Showing posts with label herons. Show all posts
Showing posts with label herons. Show all posts

Friday, July 8, 2011

Bumper Crop of Pelican Chicks on Gaillard Island, Alabama

As this year’s crop of baby pelicans hatch out on Gaillard Island in Mobile Bay, biologists in Alabama are breathing a sigh of relief. At the midpoint of the first nesting season since the BP oil spill, the manmade rookery is housing a bumper crop.  At 1,300 acres, this island is one of the largest pelican nesting areas on the upper Gulf Coast.
Gaillard Island birds
Baby Brown Pelicans on Gaillard Island, Alabama (2011)
I think there is an uptick in the number of pelicans out there, and maybe even royal terns.
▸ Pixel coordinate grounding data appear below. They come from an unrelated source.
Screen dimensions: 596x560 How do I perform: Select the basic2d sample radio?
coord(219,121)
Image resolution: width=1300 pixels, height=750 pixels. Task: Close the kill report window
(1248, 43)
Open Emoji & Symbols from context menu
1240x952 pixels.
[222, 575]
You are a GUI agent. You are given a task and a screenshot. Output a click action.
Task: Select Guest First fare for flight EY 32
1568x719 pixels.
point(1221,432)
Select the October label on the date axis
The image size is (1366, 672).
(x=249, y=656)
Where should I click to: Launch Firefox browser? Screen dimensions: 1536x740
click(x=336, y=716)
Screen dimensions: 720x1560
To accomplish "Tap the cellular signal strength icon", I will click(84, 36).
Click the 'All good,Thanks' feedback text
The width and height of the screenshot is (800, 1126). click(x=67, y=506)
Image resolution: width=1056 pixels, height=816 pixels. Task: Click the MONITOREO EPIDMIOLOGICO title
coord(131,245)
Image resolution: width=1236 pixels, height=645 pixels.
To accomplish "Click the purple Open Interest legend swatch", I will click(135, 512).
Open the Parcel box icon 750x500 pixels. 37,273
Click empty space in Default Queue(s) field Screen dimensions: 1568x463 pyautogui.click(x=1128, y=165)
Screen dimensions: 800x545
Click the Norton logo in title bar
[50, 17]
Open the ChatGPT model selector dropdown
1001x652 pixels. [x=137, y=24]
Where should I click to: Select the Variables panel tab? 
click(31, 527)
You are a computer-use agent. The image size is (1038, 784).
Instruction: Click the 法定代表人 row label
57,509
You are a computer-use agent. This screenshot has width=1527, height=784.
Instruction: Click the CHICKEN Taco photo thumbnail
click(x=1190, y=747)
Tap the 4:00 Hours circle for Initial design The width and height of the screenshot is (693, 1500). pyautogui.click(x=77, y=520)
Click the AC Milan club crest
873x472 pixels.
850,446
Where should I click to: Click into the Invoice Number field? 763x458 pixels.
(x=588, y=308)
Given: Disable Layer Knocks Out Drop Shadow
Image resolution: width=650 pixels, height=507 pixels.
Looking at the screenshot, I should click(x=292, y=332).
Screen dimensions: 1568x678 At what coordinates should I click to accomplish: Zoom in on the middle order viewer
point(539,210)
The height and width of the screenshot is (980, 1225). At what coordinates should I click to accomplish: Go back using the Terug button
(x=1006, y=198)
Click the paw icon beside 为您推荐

Overall, it looks like a great year, said Roger Clay, with the state Division of Wildlife and Freshwater Fisheries.

Back in the early 1990s, shortly after the island was created out of the dirt dug up to make the Theodore Industrial Canal, around 1,000 pairs of pelicans showed up to nest. This year, there are 4,000 to 6,000 pairs, along with more than 10,000 pairs of gulls, herons, ibis and terns.
 
The 8,000 pelicans are now raising around 16,000 chicks, while the 20,000 gulls and other birds are raising around 40,000 chicks, meaning there are more than 80,000 birds on the island.

 We can always throw that caveat that we won’t know for years if the spill caused a problem, but a good hunch is that in the short term, it doesn’t appear to have had an effect, Clay said last week.

He said nearly every kind of shorebird common in the state nests on Gaillard. The island is prime bird habitat for two reasons: there are no predators and there are no people.